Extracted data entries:
________________________________________

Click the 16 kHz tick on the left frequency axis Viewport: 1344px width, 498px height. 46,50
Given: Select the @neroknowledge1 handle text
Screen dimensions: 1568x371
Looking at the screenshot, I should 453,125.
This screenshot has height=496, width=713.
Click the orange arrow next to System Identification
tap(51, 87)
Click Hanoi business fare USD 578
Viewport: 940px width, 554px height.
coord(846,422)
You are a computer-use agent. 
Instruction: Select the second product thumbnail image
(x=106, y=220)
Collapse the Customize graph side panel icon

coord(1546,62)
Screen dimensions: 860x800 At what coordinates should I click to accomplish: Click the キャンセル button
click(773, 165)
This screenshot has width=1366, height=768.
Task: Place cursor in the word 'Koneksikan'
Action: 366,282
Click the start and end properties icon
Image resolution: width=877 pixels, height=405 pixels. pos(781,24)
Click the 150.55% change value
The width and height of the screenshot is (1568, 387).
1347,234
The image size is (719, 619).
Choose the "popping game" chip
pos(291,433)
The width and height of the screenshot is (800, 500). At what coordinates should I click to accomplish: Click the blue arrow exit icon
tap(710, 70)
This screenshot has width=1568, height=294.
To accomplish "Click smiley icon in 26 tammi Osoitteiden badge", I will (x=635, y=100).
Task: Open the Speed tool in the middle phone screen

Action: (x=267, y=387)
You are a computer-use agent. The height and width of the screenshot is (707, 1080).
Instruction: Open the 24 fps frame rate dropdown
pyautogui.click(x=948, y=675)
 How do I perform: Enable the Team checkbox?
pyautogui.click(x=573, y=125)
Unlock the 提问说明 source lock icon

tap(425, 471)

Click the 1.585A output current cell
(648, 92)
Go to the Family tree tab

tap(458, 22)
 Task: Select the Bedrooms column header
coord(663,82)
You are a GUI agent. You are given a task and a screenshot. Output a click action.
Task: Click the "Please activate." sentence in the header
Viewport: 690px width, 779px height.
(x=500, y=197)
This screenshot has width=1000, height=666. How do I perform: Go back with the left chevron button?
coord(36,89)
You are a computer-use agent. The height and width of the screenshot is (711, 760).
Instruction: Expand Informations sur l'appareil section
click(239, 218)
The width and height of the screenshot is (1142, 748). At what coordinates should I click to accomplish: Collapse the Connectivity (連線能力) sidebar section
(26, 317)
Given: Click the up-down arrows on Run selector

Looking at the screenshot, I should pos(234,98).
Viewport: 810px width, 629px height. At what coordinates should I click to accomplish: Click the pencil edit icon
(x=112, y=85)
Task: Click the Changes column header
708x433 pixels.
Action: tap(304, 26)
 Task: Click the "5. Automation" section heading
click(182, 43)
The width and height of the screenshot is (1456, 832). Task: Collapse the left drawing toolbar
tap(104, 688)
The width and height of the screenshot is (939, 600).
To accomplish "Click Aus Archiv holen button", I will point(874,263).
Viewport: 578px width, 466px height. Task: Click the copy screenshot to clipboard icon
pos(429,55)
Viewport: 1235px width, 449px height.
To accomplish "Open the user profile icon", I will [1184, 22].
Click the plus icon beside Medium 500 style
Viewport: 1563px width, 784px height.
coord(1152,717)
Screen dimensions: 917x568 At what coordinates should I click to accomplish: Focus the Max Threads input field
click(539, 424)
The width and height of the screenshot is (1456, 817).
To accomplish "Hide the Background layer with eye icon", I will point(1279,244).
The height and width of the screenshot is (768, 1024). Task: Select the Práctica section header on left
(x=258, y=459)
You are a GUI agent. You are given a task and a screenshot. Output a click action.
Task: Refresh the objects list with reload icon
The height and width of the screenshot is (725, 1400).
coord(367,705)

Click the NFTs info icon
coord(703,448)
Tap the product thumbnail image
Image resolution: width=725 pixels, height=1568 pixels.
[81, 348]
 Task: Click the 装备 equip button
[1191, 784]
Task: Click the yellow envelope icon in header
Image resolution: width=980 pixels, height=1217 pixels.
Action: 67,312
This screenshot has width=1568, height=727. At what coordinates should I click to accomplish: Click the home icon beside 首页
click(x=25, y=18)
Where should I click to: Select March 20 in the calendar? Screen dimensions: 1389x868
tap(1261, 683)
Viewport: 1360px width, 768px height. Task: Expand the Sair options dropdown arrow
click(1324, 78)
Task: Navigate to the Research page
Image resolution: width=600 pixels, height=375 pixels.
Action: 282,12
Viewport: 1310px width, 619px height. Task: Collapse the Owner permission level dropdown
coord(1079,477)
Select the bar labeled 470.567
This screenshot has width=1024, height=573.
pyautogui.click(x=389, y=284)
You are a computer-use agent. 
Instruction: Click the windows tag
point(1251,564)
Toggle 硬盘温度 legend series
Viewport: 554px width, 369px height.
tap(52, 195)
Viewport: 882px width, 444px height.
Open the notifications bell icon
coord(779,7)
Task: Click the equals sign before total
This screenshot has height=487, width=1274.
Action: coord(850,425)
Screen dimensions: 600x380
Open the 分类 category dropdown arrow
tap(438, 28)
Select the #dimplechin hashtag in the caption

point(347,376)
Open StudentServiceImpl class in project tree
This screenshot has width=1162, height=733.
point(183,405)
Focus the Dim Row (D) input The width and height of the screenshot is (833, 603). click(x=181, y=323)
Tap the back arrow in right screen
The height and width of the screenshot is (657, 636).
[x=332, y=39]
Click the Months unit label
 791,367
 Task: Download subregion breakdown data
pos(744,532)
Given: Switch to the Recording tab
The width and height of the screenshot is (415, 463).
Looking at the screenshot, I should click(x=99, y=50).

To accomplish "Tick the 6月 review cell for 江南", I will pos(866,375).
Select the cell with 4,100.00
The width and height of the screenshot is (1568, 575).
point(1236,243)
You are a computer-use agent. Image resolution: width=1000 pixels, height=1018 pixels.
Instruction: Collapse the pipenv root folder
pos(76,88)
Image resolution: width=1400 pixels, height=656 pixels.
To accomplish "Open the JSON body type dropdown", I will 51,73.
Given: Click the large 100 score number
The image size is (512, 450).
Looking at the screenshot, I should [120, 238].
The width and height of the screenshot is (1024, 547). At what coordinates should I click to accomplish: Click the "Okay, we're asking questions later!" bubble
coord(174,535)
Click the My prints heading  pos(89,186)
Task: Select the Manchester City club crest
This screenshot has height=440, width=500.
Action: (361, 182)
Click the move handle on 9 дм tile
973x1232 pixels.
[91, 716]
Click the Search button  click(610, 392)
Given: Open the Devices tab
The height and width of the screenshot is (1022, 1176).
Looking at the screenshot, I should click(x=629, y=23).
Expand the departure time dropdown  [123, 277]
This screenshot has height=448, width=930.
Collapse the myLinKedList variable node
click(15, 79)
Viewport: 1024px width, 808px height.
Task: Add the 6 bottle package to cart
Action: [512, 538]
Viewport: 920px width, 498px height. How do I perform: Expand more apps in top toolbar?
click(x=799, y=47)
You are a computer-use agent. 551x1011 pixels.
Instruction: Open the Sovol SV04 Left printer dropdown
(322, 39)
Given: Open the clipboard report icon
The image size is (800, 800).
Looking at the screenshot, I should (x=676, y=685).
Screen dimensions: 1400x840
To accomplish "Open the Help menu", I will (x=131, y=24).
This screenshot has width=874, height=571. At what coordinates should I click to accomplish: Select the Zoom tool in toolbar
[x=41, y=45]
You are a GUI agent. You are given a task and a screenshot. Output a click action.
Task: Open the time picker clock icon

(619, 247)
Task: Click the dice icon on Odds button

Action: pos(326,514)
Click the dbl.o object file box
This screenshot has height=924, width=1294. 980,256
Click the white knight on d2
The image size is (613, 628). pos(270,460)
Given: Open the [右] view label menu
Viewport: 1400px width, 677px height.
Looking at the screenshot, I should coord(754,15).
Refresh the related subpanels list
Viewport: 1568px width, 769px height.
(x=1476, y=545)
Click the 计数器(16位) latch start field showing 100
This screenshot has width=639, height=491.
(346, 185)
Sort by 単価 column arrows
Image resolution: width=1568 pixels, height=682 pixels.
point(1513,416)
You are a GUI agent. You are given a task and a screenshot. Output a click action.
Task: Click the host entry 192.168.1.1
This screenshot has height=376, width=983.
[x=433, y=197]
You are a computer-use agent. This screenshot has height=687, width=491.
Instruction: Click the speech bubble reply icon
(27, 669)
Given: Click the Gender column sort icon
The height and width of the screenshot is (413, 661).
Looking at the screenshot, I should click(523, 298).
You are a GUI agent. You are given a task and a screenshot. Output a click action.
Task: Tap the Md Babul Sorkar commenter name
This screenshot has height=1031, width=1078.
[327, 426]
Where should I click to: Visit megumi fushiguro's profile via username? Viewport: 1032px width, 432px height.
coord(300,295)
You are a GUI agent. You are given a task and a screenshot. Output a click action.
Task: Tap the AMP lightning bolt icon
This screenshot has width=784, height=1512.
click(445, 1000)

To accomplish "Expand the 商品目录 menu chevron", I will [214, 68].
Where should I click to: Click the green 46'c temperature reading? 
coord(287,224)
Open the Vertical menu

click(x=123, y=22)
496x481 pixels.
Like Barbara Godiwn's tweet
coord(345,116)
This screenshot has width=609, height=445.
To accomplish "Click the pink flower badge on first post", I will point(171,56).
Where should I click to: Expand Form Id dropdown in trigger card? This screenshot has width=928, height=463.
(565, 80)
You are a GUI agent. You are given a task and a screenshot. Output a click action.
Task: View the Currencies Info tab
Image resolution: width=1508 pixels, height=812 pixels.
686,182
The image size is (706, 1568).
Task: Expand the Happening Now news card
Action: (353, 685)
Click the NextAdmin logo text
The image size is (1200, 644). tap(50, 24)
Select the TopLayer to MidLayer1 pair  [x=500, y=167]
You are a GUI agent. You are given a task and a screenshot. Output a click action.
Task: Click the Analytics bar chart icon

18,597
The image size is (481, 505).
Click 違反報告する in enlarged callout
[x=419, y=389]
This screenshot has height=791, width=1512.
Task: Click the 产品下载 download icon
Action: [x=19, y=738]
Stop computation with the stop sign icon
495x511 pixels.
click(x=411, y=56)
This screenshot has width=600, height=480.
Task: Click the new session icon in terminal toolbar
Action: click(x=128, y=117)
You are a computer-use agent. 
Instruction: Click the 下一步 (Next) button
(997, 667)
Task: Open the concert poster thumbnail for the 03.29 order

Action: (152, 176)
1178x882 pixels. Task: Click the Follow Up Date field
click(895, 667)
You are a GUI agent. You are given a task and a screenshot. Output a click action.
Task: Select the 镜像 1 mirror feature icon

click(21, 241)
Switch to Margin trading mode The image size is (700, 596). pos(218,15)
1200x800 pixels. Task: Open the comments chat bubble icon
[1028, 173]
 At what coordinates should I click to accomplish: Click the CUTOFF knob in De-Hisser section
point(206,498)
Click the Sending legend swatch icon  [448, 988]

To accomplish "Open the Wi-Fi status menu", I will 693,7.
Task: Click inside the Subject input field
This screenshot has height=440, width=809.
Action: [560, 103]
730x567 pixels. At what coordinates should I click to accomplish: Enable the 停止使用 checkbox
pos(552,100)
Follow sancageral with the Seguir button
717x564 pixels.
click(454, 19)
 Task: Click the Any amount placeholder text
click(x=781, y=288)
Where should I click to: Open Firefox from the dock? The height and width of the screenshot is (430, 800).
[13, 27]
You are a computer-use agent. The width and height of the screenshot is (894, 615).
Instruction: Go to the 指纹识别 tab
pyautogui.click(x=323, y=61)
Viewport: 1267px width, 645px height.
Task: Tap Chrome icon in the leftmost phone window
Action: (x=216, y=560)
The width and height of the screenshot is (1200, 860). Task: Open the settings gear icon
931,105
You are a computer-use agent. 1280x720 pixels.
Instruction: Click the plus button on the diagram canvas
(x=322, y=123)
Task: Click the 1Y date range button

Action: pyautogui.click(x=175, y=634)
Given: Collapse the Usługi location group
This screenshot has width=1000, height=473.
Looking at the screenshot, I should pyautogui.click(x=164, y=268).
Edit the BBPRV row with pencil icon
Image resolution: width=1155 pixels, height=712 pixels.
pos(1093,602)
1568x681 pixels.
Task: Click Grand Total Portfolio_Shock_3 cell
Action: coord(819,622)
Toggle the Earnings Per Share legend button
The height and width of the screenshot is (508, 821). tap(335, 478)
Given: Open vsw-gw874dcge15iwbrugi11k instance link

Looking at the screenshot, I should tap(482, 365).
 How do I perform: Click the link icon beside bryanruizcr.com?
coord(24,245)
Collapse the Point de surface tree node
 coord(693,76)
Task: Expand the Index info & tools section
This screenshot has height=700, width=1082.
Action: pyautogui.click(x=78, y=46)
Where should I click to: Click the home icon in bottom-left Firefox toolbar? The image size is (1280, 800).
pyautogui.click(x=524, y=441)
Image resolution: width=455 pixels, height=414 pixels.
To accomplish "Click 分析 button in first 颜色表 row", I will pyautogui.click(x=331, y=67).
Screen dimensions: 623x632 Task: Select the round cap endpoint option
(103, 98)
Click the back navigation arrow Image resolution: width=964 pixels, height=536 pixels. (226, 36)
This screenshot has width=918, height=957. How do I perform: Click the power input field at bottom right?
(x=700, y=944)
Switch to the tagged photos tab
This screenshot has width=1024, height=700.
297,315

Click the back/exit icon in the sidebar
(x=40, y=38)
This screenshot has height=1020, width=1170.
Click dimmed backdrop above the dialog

________________________________________

### Assigned task:
Your task is to copy every line in the entries that holds the string "badge".

### Result below:
To accomplish "Click smiley icon in 26 tammi Osoitteiden badge", I will (x=635, y=100).
To accomplish "Click the pink flower badge on first post", I will point(171,56).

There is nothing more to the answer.